Goal: Identify the cell types and cell states present in the human intervertebral disc (IVD) and determine how these change with aging and degeneration.
This project uses a human-gated agentic pipeline to analyze publicly available single-cell RNA-seq datasets of human IVD tissue. An AI agent (Claude) executes well-defined computational steps, while a human PI reviews results and makes scientific decisions at defined checkpoints.
The pipeline is driven by a loop:
while :; do cat PROMPT.md | claude; doneEach iteration, the agent reads the current state from analysis_plan.md, executes the next task as defined in the module specs, runs validation, and updates the plan. The loop halts at human checkpoints — the agent prepares review materials and stops until the human advances the plan.

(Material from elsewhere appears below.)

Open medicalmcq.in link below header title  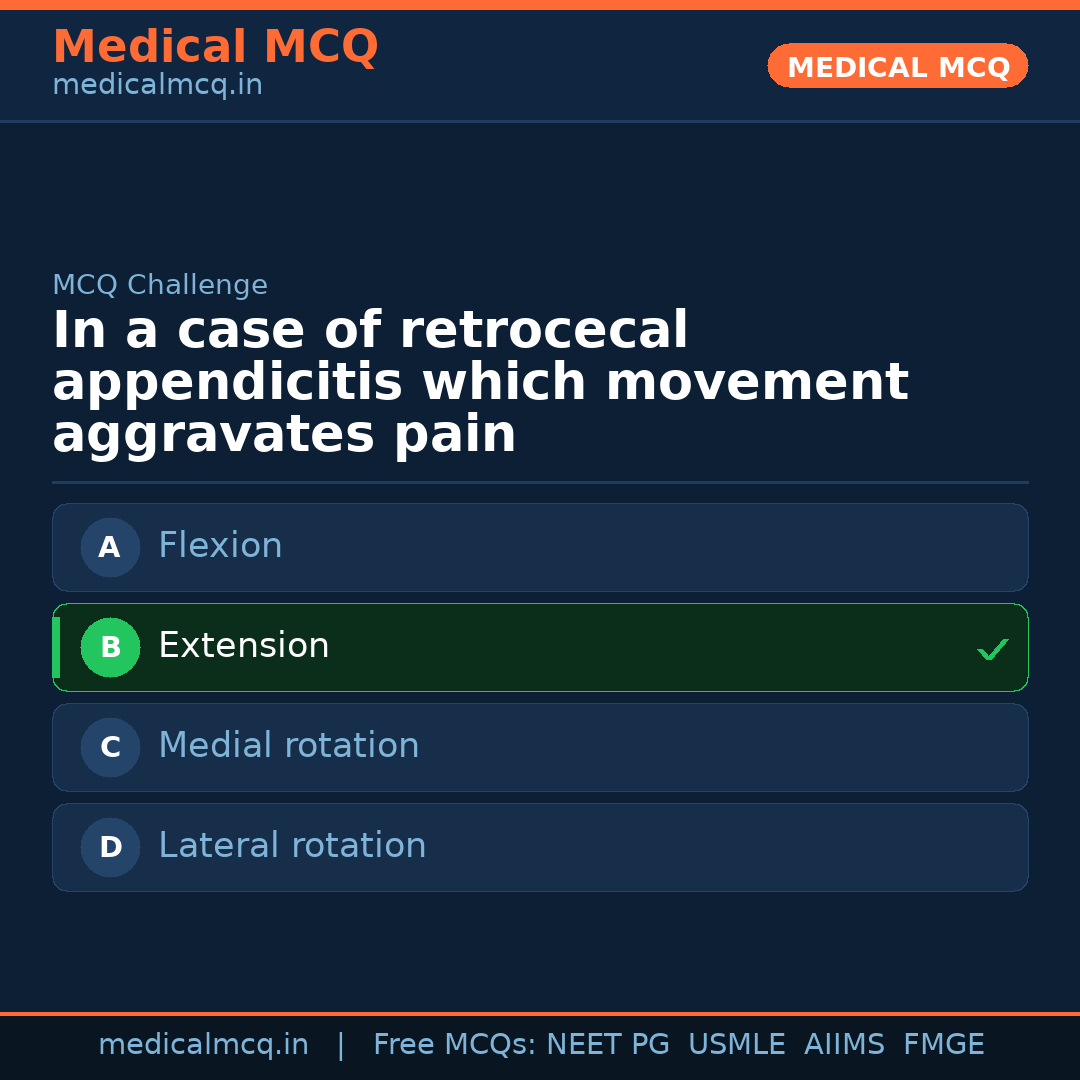point(157,85)
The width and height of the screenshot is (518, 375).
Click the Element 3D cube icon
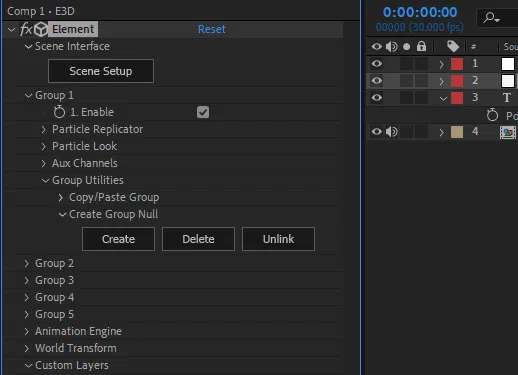[41, 29]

| # | Module | Description |
|---|---|---|
| 01 | Dataset Discovery | Systematic search for all human IVD scRNA-seq datasets |
| 02 | Metadata Harmonization | Standardize condition labels, demographics, covariates |
| 03 | Preprocessing | Per-dataset QC, normalization, clustering |
| 04 | Coarse Annotation | Coarse cell classification for scANVI integration anchors |
| 05 | Integration | Cross-study tiered scANVI integration |
| 06 | Clustering | Resolution-optimized Leiden clustering of integrated objects |
| 07 | Post-Integration Annotation | De novo cell type annotation from integrated, clustered data |
| 08 | Differential Analysis | Cell composition changes and pseudobulk DE (DESeq2) between conditions |
| 09 | Biological Interpretation | Pathway enrichment, GRNs, pain-associated gene analysis |
| 10 | Trajectory & Dynamics | Pseudotime, RNA velocity for the cell state continuum |
| 11 | Cell-Cell Communication | Ligand-receptor interactions between IVD cell populations |
| 12 | Reporting | Final report, figures, reproducibility documentation |
PROMPT.md— Fed to the agent on each loop iterationAGENT.md— Execution rules and environment instructionsanalysis_plan.md— Living document tracking progress, decisions, and revisionsspecs/— Module specifications defining inputs, outputs, methods, validation, and checkpoints
Most modules run on a standard workstation (32GB RAM). Two modules benefit from HPC:
- Module 05 (Integration): scVI/scANVI training is significantly faster with GPU. ~200k cells across all studies.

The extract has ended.